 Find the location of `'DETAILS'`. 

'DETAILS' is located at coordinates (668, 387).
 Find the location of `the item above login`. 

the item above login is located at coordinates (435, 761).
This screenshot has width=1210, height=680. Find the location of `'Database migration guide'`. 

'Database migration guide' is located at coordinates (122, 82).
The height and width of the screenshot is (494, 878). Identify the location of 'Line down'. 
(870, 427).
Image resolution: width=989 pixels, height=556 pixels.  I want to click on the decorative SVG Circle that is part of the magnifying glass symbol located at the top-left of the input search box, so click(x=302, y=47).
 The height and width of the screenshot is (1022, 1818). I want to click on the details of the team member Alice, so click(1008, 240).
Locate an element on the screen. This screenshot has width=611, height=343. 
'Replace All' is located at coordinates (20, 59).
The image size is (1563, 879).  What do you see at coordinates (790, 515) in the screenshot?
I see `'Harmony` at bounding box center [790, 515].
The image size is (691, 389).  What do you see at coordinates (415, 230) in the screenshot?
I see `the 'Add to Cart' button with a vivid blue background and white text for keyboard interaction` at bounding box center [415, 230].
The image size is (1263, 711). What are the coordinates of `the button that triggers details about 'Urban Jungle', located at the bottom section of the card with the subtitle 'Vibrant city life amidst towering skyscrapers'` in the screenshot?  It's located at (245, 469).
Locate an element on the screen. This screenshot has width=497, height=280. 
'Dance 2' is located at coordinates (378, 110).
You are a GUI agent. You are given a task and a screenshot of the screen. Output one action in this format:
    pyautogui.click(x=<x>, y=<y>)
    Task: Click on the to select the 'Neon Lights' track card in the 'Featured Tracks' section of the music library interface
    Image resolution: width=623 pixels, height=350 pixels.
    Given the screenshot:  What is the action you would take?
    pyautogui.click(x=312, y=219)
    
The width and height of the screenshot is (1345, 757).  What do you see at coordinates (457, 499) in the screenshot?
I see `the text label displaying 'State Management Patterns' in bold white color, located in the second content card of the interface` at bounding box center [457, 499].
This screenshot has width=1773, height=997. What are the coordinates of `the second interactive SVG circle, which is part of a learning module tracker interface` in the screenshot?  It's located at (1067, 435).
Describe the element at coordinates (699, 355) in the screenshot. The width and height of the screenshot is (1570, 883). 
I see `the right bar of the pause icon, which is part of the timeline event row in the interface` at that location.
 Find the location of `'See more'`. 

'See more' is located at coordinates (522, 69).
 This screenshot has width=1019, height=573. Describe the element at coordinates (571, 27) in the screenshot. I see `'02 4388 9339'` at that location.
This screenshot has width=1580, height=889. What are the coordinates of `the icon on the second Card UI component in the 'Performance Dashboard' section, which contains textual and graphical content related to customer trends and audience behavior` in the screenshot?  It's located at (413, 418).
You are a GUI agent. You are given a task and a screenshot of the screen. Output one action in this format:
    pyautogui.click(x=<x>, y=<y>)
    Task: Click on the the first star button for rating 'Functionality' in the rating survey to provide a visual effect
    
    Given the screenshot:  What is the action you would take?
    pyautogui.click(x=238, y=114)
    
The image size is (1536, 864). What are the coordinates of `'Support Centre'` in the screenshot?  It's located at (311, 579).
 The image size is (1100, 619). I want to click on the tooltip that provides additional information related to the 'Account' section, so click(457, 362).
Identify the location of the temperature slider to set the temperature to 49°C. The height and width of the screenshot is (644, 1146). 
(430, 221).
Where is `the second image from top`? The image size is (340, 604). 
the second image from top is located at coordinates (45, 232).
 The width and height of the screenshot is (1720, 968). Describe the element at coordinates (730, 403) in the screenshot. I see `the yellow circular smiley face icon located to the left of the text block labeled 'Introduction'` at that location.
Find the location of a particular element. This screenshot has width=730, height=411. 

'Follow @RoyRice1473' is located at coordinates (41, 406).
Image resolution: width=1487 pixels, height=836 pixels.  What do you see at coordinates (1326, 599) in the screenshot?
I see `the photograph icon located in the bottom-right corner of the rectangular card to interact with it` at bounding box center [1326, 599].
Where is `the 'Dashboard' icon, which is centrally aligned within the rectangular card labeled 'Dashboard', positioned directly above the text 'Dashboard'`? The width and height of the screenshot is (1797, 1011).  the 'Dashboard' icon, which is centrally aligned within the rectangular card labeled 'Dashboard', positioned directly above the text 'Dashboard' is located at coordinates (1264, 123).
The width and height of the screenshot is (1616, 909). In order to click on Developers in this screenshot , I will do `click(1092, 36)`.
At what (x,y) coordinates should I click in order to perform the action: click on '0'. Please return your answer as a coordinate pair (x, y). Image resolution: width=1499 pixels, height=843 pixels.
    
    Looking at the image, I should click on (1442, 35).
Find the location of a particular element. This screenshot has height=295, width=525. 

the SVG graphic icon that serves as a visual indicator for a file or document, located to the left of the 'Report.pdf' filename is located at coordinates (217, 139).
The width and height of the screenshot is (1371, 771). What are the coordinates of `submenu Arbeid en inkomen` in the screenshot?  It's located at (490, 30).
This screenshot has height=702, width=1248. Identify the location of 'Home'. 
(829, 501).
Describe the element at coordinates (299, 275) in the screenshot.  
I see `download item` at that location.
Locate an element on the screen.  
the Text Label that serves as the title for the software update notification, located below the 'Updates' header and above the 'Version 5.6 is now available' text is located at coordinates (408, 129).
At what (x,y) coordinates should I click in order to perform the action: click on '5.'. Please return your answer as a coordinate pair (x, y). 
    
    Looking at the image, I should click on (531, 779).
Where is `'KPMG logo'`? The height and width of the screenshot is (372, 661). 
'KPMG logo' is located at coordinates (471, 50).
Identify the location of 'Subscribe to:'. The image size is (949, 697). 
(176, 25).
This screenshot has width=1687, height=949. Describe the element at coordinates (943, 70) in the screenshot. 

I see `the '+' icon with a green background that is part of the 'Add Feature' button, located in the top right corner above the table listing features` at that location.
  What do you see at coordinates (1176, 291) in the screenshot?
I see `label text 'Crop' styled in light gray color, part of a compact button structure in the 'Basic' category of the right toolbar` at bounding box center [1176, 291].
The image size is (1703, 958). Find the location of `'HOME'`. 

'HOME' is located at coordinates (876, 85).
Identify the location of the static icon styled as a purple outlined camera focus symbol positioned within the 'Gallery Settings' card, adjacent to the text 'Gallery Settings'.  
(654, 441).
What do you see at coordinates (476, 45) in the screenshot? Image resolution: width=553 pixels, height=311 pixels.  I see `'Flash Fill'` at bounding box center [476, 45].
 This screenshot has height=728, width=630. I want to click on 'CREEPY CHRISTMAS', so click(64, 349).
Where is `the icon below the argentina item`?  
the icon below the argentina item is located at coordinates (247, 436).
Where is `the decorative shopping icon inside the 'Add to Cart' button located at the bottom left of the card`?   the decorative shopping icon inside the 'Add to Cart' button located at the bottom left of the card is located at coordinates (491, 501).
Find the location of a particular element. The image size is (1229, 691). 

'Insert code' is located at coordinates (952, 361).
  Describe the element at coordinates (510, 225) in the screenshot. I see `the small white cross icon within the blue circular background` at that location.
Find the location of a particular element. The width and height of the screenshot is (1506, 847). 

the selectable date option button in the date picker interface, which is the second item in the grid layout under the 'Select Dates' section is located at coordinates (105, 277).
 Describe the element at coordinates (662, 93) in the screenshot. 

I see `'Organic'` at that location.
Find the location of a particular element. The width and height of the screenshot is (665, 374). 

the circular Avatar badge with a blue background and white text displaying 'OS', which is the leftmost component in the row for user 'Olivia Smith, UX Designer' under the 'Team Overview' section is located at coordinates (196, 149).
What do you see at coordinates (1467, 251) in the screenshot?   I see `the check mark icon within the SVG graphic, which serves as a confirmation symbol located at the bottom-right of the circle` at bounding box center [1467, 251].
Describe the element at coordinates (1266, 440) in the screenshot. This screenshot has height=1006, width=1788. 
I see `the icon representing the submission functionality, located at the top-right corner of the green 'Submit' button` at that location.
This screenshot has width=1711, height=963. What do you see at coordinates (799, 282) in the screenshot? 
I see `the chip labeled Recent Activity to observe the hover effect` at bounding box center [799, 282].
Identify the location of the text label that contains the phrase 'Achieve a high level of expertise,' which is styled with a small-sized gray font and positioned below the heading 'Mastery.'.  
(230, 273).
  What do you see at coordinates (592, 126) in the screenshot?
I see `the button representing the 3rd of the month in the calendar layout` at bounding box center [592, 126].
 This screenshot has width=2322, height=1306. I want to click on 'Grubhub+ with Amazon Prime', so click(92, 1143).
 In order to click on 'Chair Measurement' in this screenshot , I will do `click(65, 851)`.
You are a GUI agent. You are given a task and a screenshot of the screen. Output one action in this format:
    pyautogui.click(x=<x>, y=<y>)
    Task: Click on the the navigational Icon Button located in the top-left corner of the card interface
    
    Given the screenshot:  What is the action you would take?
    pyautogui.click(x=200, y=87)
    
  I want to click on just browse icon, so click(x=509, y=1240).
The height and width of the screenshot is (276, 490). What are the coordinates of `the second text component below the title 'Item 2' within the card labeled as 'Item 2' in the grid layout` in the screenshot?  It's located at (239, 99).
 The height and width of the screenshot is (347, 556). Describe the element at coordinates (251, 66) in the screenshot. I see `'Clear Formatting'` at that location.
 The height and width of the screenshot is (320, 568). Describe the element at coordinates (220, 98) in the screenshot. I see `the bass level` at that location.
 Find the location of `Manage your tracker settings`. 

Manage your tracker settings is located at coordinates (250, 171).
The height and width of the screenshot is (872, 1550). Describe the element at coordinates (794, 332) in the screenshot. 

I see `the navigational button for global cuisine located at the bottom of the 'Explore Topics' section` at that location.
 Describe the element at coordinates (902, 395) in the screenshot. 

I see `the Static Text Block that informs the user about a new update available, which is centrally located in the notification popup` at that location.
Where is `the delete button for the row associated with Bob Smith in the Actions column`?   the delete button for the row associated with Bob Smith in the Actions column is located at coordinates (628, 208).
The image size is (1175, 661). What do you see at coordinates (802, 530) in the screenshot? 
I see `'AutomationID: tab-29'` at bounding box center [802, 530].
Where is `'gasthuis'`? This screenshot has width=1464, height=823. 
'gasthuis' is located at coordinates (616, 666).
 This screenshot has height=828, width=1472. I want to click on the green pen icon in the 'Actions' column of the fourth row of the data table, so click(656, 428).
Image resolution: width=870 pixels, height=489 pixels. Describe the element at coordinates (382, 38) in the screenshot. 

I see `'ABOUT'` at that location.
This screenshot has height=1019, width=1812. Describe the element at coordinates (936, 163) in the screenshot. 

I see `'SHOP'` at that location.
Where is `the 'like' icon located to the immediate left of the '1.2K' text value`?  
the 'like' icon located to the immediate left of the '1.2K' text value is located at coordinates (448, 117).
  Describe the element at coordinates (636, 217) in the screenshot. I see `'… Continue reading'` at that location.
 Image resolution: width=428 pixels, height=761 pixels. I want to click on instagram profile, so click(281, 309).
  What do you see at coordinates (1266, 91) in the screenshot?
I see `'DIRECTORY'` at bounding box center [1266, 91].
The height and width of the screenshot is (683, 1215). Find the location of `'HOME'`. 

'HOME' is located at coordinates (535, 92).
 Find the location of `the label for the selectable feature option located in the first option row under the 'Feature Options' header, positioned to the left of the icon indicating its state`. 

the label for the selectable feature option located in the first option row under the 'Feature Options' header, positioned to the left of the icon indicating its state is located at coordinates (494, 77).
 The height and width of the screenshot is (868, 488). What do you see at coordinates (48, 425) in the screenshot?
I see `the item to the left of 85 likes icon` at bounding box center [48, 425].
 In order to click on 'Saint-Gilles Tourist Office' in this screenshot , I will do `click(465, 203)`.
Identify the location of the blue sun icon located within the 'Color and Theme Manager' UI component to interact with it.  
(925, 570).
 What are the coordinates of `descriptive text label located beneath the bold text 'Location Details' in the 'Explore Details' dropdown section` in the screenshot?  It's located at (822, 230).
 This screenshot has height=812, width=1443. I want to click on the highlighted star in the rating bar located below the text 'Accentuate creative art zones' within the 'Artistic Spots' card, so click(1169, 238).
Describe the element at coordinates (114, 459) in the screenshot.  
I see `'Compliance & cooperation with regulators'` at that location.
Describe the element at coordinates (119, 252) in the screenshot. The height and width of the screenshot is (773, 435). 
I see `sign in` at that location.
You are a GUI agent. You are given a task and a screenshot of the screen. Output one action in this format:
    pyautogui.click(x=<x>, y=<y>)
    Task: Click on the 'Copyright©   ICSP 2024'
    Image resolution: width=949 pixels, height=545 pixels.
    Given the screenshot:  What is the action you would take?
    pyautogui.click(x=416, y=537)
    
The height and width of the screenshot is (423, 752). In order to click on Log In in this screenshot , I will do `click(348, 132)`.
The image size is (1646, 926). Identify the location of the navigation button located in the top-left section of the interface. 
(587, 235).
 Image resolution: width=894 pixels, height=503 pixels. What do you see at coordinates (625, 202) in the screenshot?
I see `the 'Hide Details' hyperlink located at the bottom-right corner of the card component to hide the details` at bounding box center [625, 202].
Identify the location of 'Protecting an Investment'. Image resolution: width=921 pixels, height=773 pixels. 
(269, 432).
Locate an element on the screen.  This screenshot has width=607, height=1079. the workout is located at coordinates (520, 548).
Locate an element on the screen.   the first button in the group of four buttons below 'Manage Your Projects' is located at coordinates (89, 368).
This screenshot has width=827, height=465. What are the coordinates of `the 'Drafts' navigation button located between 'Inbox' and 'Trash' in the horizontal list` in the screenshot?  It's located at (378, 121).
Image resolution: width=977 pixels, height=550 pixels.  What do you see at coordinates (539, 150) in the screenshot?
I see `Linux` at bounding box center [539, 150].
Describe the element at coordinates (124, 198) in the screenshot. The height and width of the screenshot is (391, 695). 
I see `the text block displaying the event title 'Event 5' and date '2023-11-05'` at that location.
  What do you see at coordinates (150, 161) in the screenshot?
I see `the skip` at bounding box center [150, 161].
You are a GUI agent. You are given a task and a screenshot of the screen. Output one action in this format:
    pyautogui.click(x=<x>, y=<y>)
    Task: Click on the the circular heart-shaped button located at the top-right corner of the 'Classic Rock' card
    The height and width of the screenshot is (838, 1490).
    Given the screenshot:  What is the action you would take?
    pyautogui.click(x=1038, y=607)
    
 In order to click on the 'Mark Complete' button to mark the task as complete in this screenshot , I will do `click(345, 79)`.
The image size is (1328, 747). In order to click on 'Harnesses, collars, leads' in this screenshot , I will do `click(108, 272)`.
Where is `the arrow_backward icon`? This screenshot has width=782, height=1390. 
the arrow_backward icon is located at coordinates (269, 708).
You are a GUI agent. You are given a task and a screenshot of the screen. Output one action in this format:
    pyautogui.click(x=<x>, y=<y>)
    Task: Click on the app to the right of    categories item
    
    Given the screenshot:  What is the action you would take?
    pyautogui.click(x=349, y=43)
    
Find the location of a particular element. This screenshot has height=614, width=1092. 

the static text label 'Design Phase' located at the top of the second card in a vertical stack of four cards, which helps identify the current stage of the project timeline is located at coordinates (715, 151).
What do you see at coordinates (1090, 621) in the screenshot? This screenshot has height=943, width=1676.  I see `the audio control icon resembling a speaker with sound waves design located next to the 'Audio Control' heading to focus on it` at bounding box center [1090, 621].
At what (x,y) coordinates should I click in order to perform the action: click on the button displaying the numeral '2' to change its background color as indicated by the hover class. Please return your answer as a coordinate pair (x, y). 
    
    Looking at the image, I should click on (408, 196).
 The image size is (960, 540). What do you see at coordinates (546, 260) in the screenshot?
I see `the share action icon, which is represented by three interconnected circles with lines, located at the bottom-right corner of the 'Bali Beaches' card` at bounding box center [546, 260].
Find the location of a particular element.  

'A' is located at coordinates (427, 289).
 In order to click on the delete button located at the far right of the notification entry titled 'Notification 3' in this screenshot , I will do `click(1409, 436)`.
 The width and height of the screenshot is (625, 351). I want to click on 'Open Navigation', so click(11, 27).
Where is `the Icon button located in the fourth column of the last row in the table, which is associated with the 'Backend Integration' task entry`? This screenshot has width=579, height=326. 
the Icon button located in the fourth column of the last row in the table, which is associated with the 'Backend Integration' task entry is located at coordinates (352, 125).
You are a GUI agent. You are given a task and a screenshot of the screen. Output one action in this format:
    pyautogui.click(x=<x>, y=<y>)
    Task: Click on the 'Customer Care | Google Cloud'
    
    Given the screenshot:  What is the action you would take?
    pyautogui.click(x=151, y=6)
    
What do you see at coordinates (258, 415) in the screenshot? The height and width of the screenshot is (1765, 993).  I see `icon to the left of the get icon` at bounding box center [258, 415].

## Goal
Copy the items above exactly, from the line containing "Identify the location of 'Protecting" through the line containing "This screenshot has width=827, height=465.", both included.

## Exercise result
Identify the location of 'Protecting an Investment'. Image resolution: width=921 pixels, height=773 pixels. 
(269, 432).
Locate an element on the screen.  This screenshot has width=607, height=1079. the workout is located at coordinates (520, 548).
Locate an element on the screen.   the first button in the group of four buttons below 'Manage Your Projects' is located at coordinates (89, 368).
This screenshot has width=827, height=465. What are the coordinates of `the 'Drafts' navigation button located between 'Inbox' and 'Trash' in the horizontal list` in the screenshot?  It's located at (378, 121).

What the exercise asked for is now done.